» INSTRUCTIONS TO FOLLOW
Copy, without a single change, each line from the one that holds "How do I perform: Choose" to the bottom of the entries below, and drop any pictures.

==*==

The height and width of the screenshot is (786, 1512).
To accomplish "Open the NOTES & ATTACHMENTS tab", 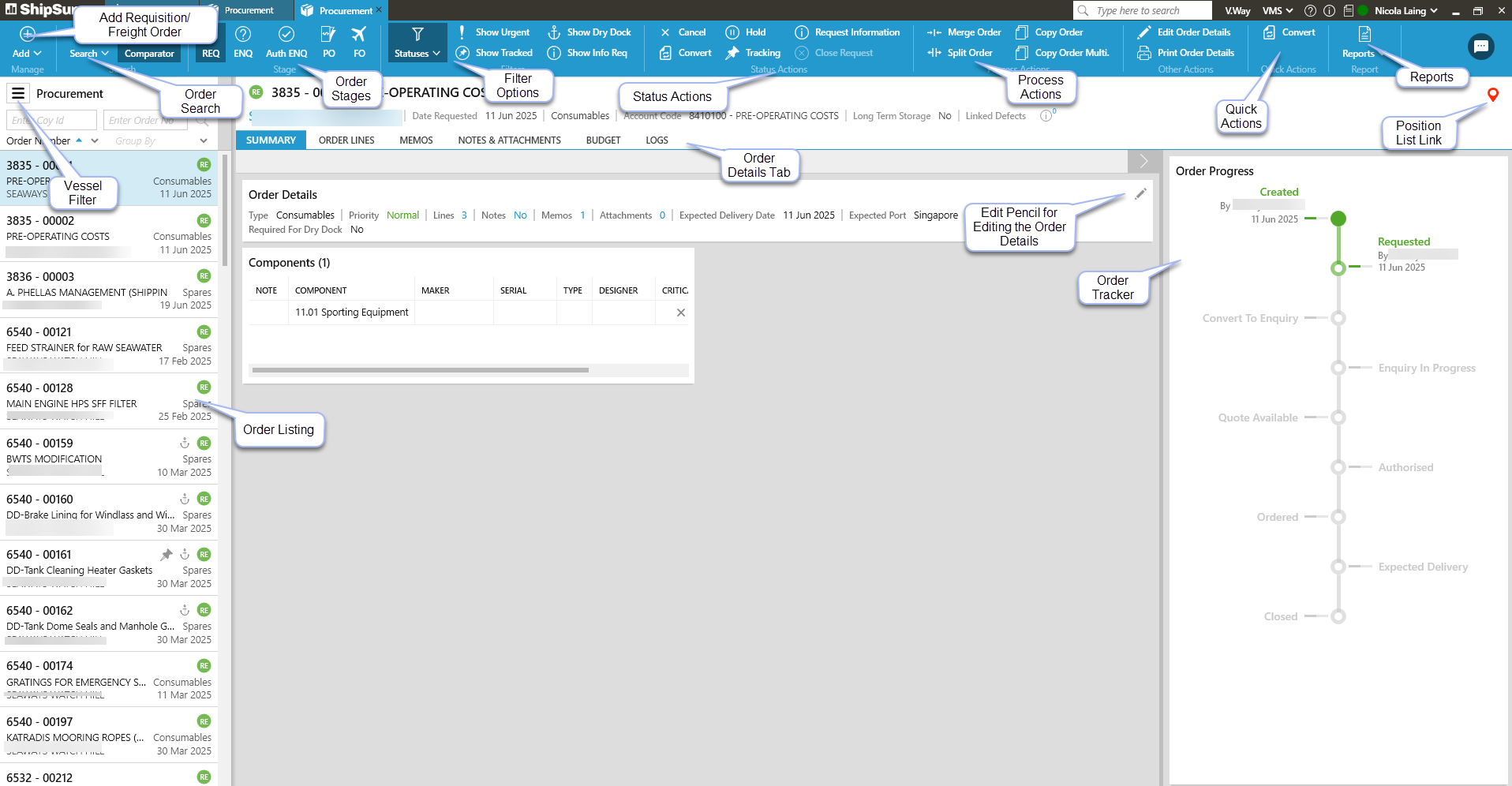I will (x=509, y=140).
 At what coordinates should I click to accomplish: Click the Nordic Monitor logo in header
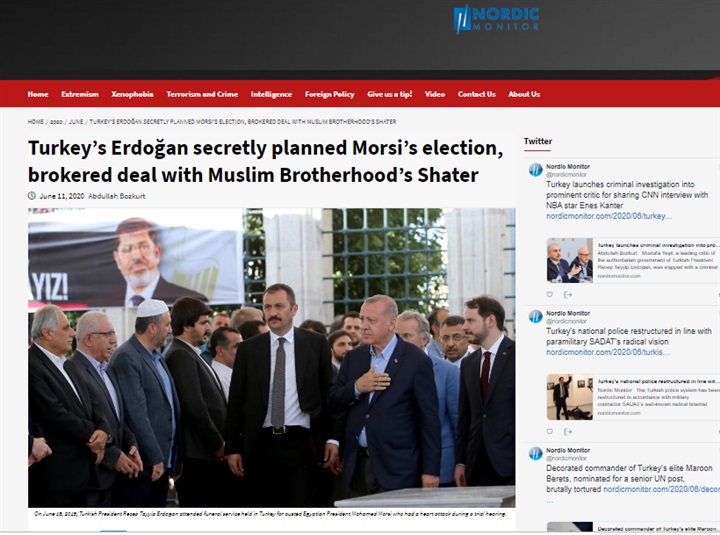[x=496, y=19]
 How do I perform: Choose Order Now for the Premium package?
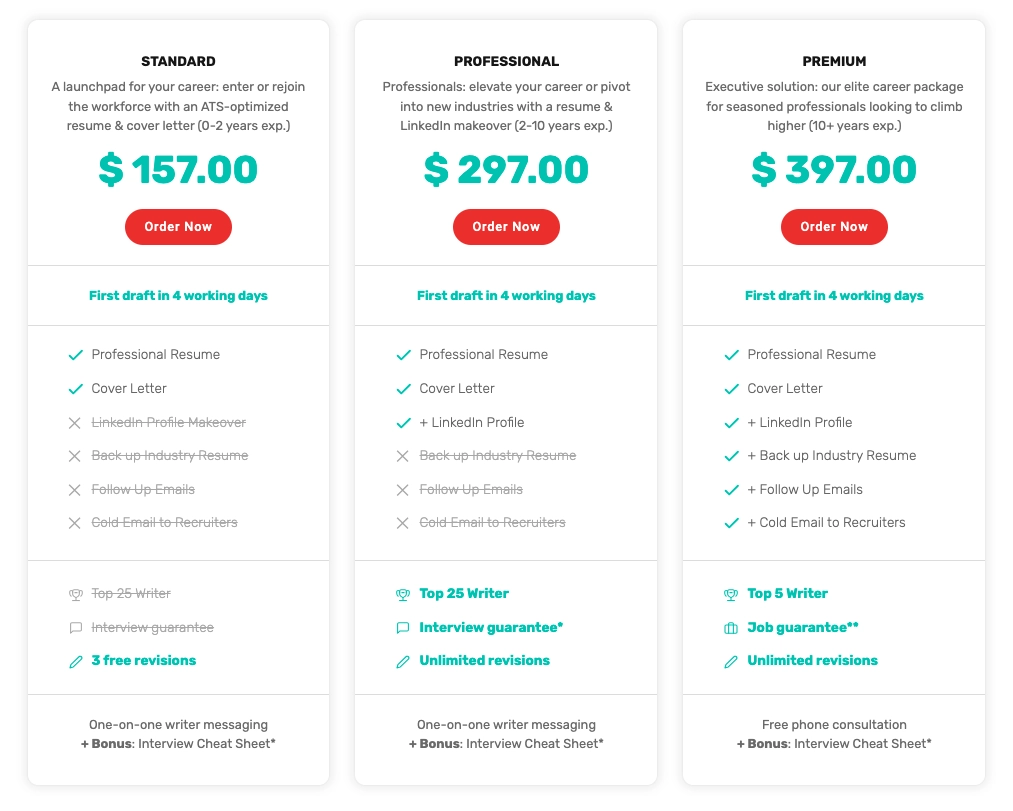[x=834, y=227]
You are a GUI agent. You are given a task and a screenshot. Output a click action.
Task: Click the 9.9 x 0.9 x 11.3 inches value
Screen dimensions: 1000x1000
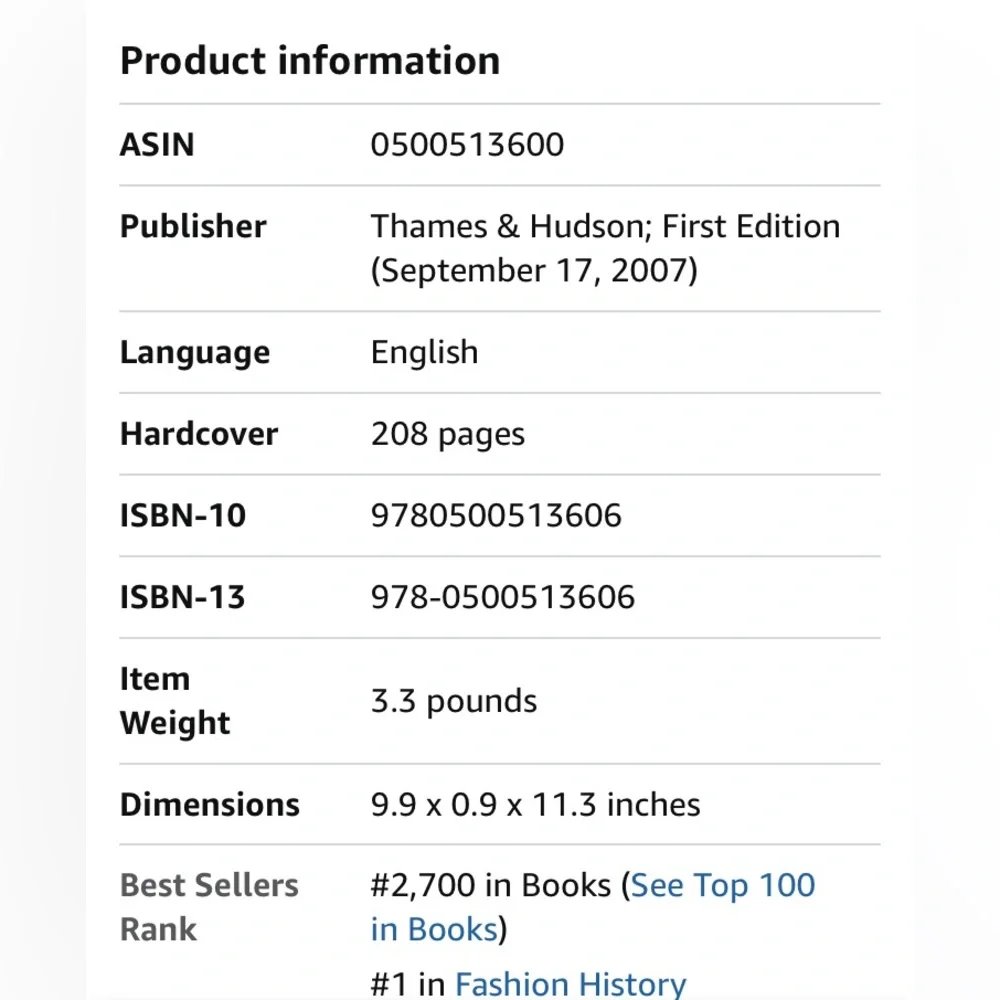[x=535, y=805]
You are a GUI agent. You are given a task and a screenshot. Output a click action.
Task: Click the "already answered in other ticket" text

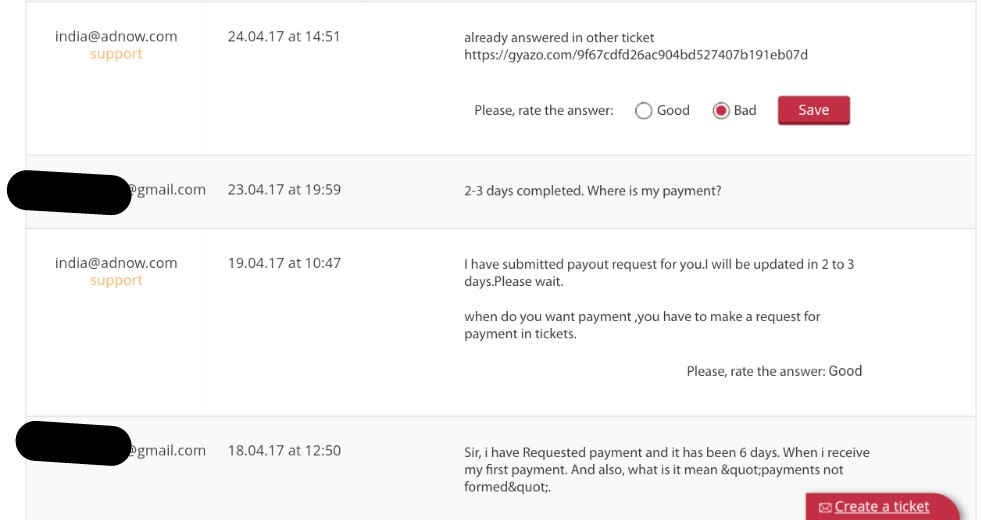click(559, 37)
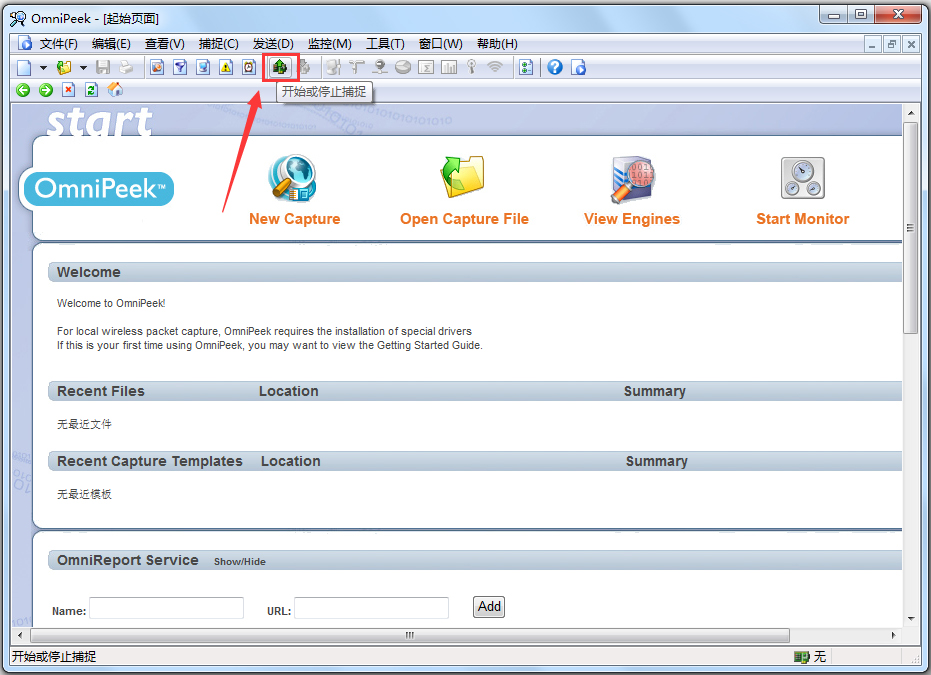Click the Start/Stop Capture toolbar icon

point(280,67)
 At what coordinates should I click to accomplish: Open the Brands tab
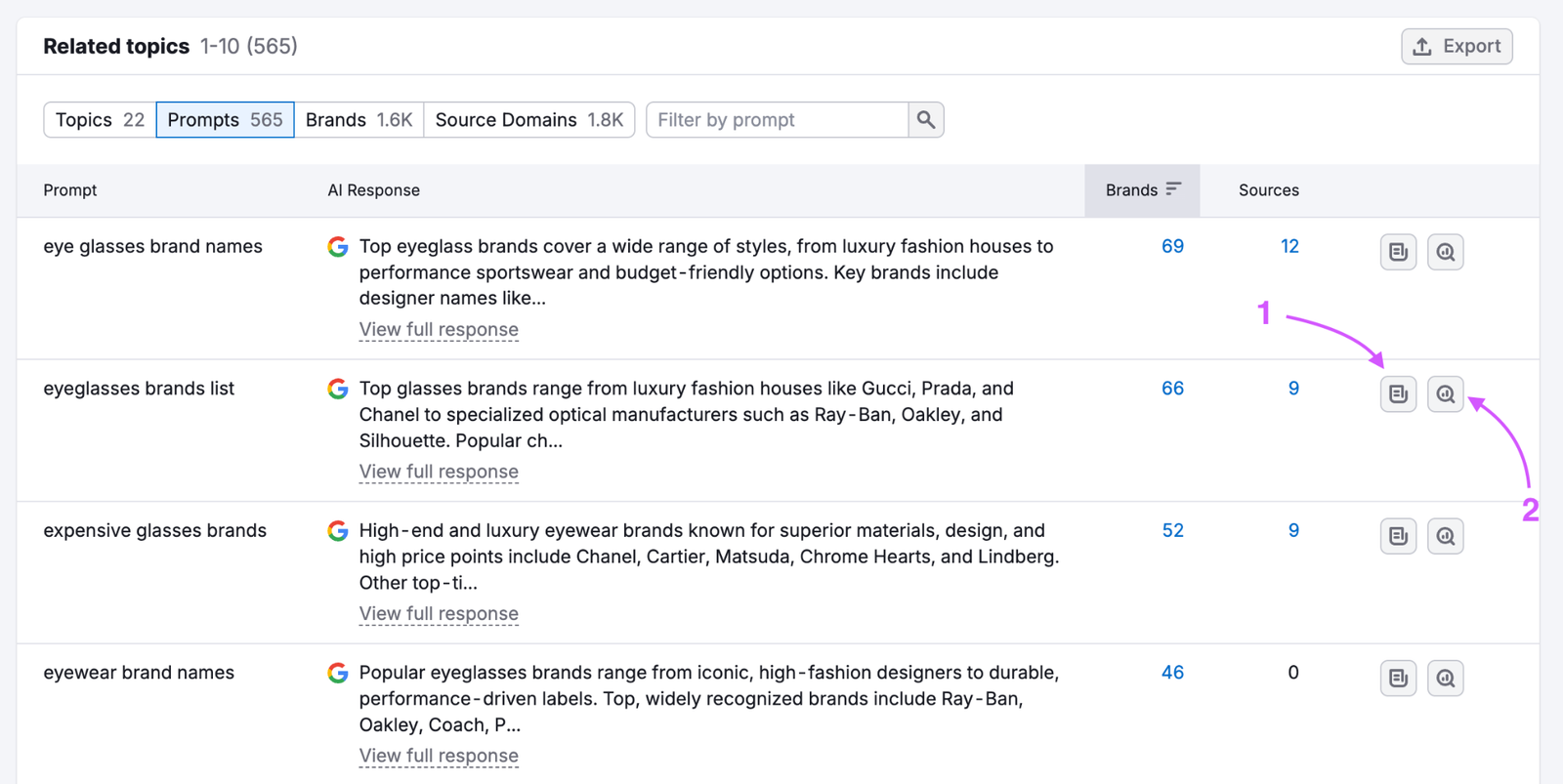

==*==

» EXPECTED ANSWER
 How do I perform: Choose Order Now for the Premium package?
[x=834, y=227]
You are a GUI agent. You are given a task and a screenshot. Output a click action.
Task: Click the 9.9 x 0.9 x 11.3 inches value
Screen dimensions: 1000x1000
[x=535, y=805]
You are a GUI agent. You are given a task and a screenshot. Output a click action.
Task: Click the "already answered in other ticket" text

click(559, 37)
Click the Start/Stop Capture toolbar icon

point(280,67)
 At what coordinates should I click to accomplish: Open the Brands tab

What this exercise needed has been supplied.